Ethique bloguesque - Lifestyle - Miss Blemish

On parle beaucoup de comment ça devrait être bloguer Bien. On peste contre l’uniformisation tout en essayant de définir de nouveaux codes comme d’imposer les siens. Est-ce que je blogue bien ? Est-ce que tu blogues bien ? Blogues-tu utile, polémique, narcissique, pédagogique ? T’octroies-tu savoirs et droits que tu n’as pas ? Ressens-tu le besoin de justifier l’argent que tu gagnes comme celui que tu ne gagnes pas, tes chances, la confiance que les marques placent en toi, les partenariats ? Te sens-tu acheté ? Te sens-tu vendu ? Te sens-tu trahi dans les articles que tu lis ? Peut-on avoir raison lorsque l’on farde sa réflexion de généralités ? Est-ce que bloguer est un Vrai métier ? Est-ce qu’il y a alors des Faux métiers ? Est-ce que dire le temps, la patience et l’effort c’est tabou ? Est-ce qu’avouer une ambition c’est se salir au regard des personnes qui nous entourent ? Est-ce que la demande justifie tout ? Est-ce que le succès efface l’authenticité ? Est-ce que le succès nous – acteurs, spectateurs – effraie ? Est-ce que l’envie peut évincer l’authenticité de celui que l’on lit ? Est-ce que réussir est une affaire de privilégiés ? Est-ce que le succès efface les épreuves pour « arriver » ? 

 

Est-ce qu’il y a des renommées rimant avec facilité ?

 

Dénonciations armées de généralités, mise en abîme involontaire de l’uniformisation décriée, on construit en 140 caractères une blogosphère dont une part de ses « Je » pourrait être fière. On dit « Nous sommes ainsi ! » et « Je ne Nous lis plus ! » comme on oublie que le Nous… nous inclus aussi. Derrière nos « je fais ainsi » on peut voir bruisser de peu amènes « pas comme untel… ». Mais est-ce que se sortir artificiellement du panier où nous sommes nés c’est se renier ? Est-ce un jeu de miroir, une honte dont on a honte, ainsi à demie-avouée ? Est-ce nécessaire de définir ses propres codes d’éthique bloguesque ? Est-ce qu’il faut dresser un pacte comme de l’auteur au lecteur disant « je te mens mais te promets de te dire toute la vérité de mon mensonge », pacte sans lequel aucune des histoires qui nous ont emportées ne pourraient exister ?

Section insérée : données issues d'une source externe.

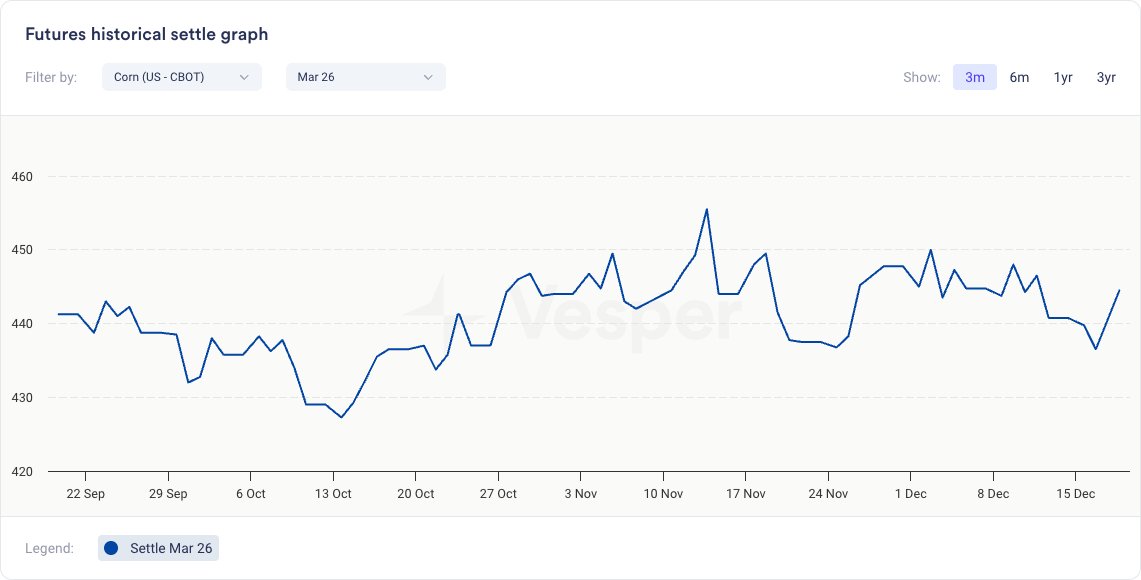Toggle the Settle Mar 26 legend series
The image size is (1141, 580).
[159, 548]
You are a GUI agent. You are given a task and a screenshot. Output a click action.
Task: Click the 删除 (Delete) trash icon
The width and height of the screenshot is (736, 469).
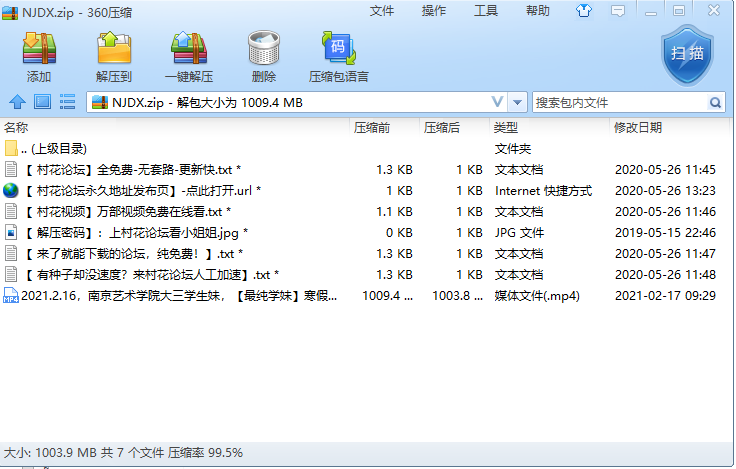(264, 56)
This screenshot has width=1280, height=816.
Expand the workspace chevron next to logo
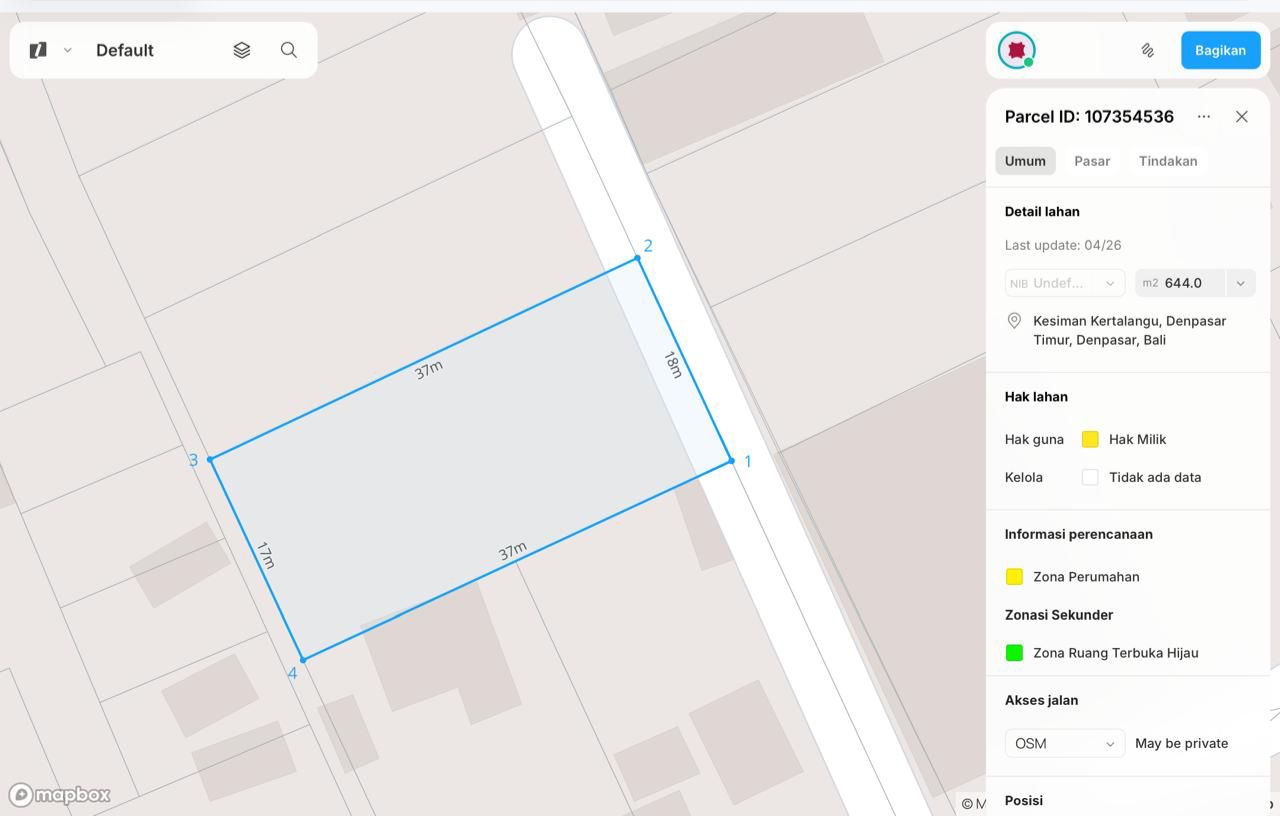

Est-ce que se faire énième émissaire d’une quête millénaire pour le Beau, le Beau tel que nous l’avons appris – celui d’aujourd’hui – le Beau qui a façonné notre oeil, construction patiente de nos influences, c’est n’avoir aucune personnalité ? Est-ce un aveu de banalité ? Est-ce un défaut de créativité ? Est-ce l’empreinte de notre appartenance à un temps, à une société, une marque d’Humanité partagée ? Est-ce raisonnable d’attendre derrière chacun des 200 millions de blogueurs un Picasso moderne capable de bousculer les codes de l’Art, du Beau, de l’Esthétisme ? Doit-ce être un but, obligatoirement partagé ? Réinventer la forme doit-elle primer sur ce qui est dit ? La peur de l’uniformisation est-ce s’avouer la proie de l’angoisse de ce que fait l’autre, l’angoisse indicible de finir par se dissoudre dans nos ressemblances ?

 

est-ce dire « arrêtez, laissez-moi exister ! » ?

 

Est-ce que la forme supplante le contenu ? Est-ce que « Salut les filles ! » est un pêché ? Doit-on donner son avis sur tout ? Est-ce le devoir de chacun s’il ne trouve pas dans l’alentour immédiat ce qu’il cherche d’élargir son propre horizon et de fermer cet onglet ? Faut-il avant ça se blesser, se polluer d’agacement qui ne gâchera jamais que notre propre journée ? Faut-il reprocher son succès à celui qui ne suit pas les préceptes qui nous semblent justes ? Doit-on attendre de chacun qu’il se conforme à nos « raisonnables » ?

 

Conforme, n’est-ce pas un autre mot pour uniforme ?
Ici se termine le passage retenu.